Staff Physician Medical College of Wisconsin West Ben, Wisconsin, United States
Case Diagnosis: Oncogenic Osteomalacia
Case Description: The patient is a previously healthy 32Y male who presented to his local sports medicine clinic with complaints of four months of diffuse joint pain including bilateral foot pain. His foot pain was located in the ankle and dorsal midfoot areas. He had associated weakness. His pain was worse with standing and walking and prevented him from doing his usual exercise and hobbies. Physical exam was remarkable for tenderness with palpation diffusely throughout his feet and pain with resisted range of motion. Prior X-rays were unremarkable. MRI of right foot was performed showing multiple stress fractures throughout his foot. He was referred to endocrinology for further workup which revealed refractory hypophosphatemia and elevated bone specific alkaline phosphatase, concerning for oncogenic osteomalacia. PET scan was performed and identified a mesenchymal tumor in his right proximal thigh. His tumor was resected and lab abnormalities corrected, resulting in resolution of his symptoms.

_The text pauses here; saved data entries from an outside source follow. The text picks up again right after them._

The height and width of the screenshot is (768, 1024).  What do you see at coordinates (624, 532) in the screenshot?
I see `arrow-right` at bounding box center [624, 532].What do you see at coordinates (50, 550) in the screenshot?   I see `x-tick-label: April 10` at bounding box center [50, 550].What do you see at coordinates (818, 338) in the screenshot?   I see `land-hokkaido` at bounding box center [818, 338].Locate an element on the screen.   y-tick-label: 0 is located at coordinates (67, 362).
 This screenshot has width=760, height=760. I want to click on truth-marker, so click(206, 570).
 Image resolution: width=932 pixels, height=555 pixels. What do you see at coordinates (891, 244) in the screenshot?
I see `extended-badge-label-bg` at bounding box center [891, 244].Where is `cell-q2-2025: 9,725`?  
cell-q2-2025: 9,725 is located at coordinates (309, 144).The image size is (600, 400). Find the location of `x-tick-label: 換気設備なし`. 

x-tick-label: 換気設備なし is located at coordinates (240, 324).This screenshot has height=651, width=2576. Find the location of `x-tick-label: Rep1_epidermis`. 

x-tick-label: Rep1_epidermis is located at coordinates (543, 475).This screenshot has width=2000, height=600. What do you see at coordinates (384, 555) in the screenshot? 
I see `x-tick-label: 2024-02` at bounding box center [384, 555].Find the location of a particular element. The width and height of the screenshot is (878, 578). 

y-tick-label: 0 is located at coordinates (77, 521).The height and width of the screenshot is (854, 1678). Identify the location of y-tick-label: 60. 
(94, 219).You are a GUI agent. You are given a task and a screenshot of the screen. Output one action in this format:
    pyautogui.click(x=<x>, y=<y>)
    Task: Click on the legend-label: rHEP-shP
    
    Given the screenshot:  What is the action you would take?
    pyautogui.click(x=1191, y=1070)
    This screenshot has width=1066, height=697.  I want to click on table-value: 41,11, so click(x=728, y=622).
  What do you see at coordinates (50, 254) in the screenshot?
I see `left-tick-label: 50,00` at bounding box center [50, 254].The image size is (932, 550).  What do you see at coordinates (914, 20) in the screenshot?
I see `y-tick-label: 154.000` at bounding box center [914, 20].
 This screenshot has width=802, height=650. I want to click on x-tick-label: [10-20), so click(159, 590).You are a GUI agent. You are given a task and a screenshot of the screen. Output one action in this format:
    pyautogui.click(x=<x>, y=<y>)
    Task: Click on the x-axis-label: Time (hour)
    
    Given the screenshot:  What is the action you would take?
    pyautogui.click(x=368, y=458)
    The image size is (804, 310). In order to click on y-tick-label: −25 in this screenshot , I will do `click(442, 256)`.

Discussions: Oncogenic, or tumor-induced, osteomalacia is a rare metabolic disorder involving inappropriate mesenchymal tumor expression of fibroblast growth factor (FGF) 23, which causes impaired phosphate reabsorption and decreased renal conversion of 25-hydroxyvitamin D to its active form. Characteristic symptoms of this disorder include nonspecific muscle and bone pain, weakness, and fatigue as well as findings of stress fractures on exam. Diagnostic workup includes lab work, specifically to assess phosphate, vitamin D, and alkaline phosphatase, and imaging to identify the tumor source. Treatment includes surgical removal of the tumor and/or medical management with phosphorus replacement therapy if a tumor cannot be identified or resected.
Conclusions: This case presents the workup and management of a previously healthy young adult with insidious onset of pain secondary to multiple stress fractures. This case adds to the growing body of literature describing oncogenic osteomalacia, a rare paraneoplastic syndrome caused by mesenchymal tumors.